Tuesday, January 26, 2016

The Countdown Continues...

And so it goes...  we successfully complete our mission, and ruminate about how foolish it was to send the stash into space and ultimately into the hands of the feds.  The smuggler is sitting in a federal facility while the investigators investigate and try to put together flowcharts, money-tracking, identity-checking, and all the other ‘connect-the-dot’ items that are necessary before they can file charges.  As the government became aware that the amounts in question were, at the time, unprecedented, the agents all wanted this one chalked up as a win in their personnel files.

They still didn’t know Stu’s real name or much else about him other than what they learned from the original informant.  They quickly realized, however, that they had uncovered a serious smuggling operation and that it had been going on for quite a few years. 

As the events unfolded, though, and the various pieces become known, the case just got juicier and juicier.  Stu’s father-in-law, whose house they raided to seize the bank stash, wasn’t just a civilian.  He was a high-ranking retired naval officer who had won medals of valor and was an outright American military hero from the Korean conflict.  I think he may have won the Medal of Honor but I’m not sure.  One thing I do know is that he was sometimes referred to as the Admiral or the Commander is deference to his rank.  So now the DEA, FBI and the T-guys have to slow down.  They’ve definitely found something illegal, but suddenly, they are in the middle of a process that will end up indicting a celebrated Korean War hero who is pushing 70 years old and never used a drug in his life except alcohol.

Meantime, we’re hunkering down wondering just how bad this situation is for us.  Investigations, while unwanted, don’t necessarily have to end badly for everyone on the flowchart.  Just because you get mentioned doesn’t mean they will have enough evidence to make a case or to even decide you’re worth pursuing.  In fact, as a group, we (the investors), were collectively hanging on to the hope that the government would be engaged in an upward-looking investigation.  After all, why would they want the low level guys like us when they could go after the guys overseas who were doing the exporting...  and the shipping guys...  and the local boaters who were meeting the mother-ships.  Us?  We’re figuring that there are so many of us that it would take a task force to unravel the circle and even then, what would they find?  The deals they were investigating had happened in 1986 and prior.  This was 1988 going into 1989 and they had nothing beyond the rat from overseas and the smuggler...  And they weren’t even sure of who he was. 

Of course, that isn’t to say that we didn’t take measures to obliterate any evidence we could find.  I was an assiduous list-maker and an incorrigibly anal keeper of things.  I kept books in these triple column Chinese ledger books that were bought in Chinatown periodically.  I had dozens of them...  Often using a different one for each deal.
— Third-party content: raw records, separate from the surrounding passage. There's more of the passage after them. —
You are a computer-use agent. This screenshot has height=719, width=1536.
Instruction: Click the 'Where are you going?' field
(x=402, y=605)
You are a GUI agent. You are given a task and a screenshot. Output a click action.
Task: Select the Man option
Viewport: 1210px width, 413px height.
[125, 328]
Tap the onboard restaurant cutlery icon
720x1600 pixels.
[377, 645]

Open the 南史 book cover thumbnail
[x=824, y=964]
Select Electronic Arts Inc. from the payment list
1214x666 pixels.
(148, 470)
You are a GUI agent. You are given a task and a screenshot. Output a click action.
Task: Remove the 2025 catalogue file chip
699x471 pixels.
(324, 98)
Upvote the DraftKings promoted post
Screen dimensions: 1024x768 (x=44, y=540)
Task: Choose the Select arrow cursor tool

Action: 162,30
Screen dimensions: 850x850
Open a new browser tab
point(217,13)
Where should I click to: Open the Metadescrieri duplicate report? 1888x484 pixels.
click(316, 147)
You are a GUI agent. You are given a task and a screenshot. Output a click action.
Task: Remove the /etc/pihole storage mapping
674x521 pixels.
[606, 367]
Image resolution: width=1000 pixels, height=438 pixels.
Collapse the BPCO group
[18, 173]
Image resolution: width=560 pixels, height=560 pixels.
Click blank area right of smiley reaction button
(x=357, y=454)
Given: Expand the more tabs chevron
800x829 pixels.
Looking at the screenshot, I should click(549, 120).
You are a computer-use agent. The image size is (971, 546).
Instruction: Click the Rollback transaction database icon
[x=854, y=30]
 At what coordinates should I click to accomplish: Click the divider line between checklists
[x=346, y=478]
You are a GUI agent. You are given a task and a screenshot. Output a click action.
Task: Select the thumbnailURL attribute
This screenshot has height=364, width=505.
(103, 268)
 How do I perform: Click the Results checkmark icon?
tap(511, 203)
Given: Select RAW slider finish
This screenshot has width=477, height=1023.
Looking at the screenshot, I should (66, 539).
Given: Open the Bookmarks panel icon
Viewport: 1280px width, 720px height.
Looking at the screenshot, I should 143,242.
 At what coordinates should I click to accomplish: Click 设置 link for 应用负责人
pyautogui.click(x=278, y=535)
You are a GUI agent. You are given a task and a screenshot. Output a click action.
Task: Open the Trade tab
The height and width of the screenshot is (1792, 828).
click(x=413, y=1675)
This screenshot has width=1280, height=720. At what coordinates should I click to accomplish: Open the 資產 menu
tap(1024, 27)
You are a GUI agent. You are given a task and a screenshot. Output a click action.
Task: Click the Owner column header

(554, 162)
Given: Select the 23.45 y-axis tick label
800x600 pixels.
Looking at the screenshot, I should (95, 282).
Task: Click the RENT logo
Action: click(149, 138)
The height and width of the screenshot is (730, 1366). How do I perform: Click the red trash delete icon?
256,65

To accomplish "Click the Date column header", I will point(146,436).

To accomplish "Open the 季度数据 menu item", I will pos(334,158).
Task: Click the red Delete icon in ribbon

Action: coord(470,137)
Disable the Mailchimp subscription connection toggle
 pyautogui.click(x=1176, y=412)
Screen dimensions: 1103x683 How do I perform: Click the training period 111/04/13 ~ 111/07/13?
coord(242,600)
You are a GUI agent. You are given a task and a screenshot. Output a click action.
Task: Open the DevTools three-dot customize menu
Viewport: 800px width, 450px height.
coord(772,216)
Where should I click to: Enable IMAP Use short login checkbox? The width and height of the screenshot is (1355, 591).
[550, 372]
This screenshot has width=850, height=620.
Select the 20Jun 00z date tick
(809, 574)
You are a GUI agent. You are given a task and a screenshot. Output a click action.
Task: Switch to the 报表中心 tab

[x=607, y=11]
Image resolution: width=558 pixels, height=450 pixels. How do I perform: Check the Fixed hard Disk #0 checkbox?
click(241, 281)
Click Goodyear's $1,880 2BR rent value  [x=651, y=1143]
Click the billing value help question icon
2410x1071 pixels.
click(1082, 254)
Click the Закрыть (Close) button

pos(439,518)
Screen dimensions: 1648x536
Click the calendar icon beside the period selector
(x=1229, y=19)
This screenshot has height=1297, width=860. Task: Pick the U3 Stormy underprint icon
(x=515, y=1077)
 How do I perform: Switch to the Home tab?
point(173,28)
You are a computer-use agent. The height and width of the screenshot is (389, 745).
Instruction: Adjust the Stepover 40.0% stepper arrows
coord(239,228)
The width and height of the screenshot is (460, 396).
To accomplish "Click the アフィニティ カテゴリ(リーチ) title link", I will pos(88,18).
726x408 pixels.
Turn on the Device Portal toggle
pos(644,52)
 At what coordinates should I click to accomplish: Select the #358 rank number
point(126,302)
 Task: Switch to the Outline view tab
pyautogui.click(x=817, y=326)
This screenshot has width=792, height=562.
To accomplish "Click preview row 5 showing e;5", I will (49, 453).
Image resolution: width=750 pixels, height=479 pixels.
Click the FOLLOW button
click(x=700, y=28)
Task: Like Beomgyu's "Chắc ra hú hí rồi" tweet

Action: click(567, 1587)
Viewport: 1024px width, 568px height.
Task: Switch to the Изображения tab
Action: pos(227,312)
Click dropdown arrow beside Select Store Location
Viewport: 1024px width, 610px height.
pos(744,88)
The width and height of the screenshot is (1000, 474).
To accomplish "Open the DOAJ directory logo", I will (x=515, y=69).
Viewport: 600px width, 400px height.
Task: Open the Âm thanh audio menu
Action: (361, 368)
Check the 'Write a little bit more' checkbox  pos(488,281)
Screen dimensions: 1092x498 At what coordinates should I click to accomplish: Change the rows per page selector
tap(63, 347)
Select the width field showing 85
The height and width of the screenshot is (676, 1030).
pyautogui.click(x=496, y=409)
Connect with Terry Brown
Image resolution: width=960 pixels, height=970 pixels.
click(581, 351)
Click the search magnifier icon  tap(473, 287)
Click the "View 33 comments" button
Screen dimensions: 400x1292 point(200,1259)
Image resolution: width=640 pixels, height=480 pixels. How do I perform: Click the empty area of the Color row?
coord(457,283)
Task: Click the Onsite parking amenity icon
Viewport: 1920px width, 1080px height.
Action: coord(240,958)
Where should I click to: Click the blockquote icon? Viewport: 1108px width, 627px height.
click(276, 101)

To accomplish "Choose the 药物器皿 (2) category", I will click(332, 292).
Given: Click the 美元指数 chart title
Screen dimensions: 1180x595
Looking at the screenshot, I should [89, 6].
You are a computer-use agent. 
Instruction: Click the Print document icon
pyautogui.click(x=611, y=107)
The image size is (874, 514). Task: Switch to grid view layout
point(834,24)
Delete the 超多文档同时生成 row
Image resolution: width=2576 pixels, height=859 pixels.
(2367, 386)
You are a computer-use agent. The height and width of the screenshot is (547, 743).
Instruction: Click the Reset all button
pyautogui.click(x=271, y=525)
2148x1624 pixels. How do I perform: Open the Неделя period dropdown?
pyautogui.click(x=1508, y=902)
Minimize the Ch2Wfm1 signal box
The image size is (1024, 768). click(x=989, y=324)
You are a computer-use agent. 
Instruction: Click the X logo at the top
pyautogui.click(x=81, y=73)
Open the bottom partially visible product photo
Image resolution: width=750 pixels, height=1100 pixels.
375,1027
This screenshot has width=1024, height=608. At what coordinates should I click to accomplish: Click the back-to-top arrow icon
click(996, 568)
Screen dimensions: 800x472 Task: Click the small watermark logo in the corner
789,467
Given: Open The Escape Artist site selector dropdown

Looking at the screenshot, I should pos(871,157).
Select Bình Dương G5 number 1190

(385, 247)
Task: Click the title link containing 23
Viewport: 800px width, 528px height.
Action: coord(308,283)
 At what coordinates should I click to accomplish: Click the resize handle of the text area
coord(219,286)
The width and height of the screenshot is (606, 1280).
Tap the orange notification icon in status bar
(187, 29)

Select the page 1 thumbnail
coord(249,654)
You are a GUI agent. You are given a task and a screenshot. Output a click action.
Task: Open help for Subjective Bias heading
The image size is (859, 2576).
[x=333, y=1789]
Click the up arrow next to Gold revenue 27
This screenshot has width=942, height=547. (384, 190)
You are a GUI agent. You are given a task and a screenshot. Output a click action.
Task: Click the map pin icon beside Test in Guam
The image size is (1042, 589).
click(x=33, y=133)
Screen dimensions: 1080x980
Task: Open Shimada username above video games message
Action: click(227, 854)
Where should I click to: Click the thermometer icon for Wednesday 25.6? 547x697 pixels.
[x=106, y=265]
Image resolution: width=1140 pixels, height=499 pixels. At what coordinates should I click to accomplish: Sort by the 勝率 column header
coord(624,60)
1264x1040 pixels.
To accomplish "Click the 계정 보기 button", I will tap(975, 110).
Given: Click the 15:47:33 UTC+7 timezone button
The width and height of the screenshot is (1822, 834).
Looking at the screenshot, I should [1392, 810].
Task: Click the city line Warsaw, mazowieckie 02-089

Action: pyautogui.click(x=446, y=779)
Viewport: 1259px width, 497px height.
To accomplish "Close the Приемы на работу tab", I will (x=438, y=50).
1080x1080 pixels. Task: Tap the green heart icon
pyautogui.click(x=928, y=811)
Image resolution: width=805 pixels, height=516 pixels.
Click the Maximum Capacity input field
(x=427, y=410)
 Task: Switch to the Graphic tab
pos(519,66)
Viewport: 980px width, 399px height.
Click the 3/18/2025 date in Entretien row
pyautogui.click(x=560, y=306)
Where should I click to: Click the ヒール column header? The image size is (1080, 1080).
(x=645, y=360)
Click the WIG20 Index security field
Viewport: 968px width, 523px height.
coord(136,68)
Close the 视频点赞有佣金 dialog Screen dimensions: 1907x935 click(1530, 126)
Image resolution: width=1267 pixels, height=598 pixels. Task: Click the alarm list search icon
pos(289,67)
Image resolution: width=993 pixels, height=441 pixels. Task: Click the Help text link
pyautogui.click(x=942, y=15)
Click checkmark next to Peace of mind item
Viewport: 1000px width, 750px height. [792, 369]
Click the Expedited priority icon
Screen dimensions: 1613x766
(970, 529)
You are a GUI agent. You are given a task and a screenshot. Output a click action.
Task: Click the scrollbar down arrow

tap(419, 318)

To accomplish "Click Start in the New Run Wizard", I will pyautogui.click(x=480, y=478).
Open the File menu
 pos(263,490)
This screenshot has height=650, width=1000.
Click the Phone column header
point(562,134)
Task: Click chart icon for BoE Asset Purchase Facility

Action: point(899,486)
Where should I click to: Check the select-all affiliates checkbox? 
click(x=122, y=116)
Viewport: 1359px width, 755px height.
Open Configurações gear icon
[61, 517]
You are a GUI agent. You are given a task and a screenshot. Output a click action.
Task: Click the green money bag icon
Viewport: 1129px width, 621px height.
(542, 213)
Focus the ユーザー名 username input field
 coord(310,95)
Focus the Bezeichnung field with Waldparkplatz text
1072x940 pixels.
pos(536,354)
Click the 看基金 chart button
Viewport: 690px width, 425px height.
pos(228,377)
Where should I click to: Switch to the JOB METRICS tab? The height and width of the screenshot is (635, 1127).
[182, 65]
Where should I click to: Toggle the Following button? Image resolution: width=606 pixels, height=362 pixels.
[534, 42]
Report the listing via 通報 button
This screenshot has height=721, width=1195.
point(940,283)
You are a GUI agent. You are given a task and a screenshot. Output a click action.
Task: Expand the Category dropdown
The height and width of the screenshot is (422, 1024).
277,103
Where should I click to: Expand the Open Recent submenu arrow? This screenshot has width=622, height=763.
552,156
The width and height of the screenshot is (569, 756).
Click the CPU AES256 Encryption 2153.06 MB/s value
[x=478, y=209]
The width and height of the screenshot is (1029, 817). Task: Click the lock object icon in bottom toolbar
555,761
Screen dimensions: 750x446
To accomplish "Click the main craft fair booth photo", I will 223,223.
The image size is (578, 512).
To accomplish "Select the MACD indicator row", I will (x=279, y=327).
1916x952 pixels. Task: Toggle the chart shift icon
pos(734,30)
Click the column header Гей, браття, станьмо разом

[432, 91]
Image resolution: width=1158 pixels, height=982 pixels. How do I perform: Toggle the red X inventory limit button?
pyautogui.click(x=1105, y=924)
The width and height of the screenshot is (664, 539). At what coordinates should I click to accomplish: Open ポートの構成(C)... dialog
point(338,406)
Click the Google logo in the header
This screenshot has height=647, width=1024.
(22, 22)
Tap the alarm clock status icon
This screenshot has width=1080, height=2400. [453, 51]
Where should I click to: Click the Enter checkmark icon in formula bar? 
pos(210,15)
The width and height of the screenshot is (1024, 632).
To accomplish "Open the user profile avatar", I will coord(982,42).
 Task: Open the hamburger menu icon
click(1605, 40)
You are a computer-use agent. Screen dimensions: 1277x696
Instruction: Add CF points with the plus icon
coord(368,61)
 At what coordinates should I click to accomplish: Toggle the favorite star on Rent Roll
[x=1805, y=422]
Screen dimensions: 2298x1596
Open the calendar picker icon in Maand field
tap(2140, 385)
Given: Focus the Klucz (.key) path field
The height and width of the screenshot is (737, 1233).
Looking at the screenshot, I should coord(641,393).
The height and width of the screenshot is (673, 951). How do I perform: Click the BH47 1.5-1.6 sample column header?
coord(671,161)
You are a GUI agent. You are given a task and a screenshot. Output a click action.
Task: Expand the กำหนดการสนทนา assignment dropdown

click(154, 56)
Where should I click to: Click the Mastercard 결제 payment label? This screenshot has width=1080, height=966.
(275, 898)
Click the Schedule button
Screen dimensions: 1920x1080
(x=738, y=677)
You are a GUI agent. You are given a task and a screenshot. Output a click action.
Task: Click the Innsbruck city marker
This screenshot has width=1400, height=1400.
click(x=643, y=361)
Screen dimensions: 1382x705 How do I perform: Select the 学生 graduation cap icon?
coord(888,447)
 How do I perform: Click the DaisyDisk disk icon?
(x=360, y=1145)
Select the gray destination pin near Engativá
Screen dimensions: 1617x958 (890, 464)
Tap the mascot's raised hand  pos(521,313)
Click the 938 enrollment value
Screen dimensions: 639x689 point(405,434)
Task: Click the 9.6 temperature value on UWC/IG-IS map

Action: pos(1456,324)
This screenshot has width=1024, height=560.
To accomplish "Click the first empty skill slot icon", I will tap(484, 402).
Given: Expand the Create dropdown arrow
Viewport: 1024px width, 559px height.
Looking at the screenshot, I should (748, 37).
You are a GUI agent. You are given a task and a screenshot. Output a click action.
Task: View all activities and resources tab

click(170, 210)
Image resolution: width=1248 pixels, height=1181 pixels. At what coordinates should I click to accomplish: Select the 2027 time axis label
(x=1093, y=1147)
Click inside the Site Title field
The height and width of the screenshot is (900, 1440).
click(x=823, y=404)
Clearly they had to go.  And while the internet was still just a scientist’s wet dream, there were DOS-based bulletin boards and I did have an IBM PC with floppy drives.  Lotus 123 was a revelation for me.  I could put more information on a single floppy disk than I could put in 20 notebooks...  and the information was sortable, searchable and could be manipulated in a hundred different ways.  You could categorize the product by name, country, quality, price, consistency, color, aroma, and virtually any other element you cared about.  The ledger books had to go.  The lists became digitized and disposed of.  Any possible thing that connected us to the business was identified and made to disappear.  It was a healthy project but one of serious paranoia.  We had pictures of people that had to go.  Our reggae wedding stuff had to be put in deep storage. 

As the weeks turned into months, hope inevitably rose that we were not going to be targeted.  Any business that got done was more of a favor than anything else.  I couldn’t just cut off the income of dozens of friends.  These were working class folks and many of them depended on the supplemental income to live their lives on a day to day basis.  Personally, we were more than comfortable.  Over the course of a few years, we had accumulated a lot of ‘stuff’...  Some of it was definitely from the business, but there were things that weren’t business-related.  There were three houses...  Huntington and Brookville as well as a glorious ski chalet that we built from scratch on a hilltop out in Park City, Utah.  We had bought some vacant land in St. Croix.  Our cars were modest, except for the 1988 white Mustang that rarely left the garage. 



I was driving a Saab 9000 and it was both low key and interesting.  (Never mind that they wanted $800 to replace a dashboard light.)  Also, in some crazy dream, I helped out a buddy and tried to accumulate some abandoned buildings in the Caribbean where we wanted to put together a small tropical shopping mall.  So, by any measure, we were doing just fine, and had built this mini-empire from scratch using PJ’s accountant and an awful lot of cash money. 

The best laid plans...

1 comment:

abe said...

Nice Mustang. Never saw it. I'm trying to picture you in that white ragtop driving along 25A.
I loved that Jeep Wagoneer you sent to Utah.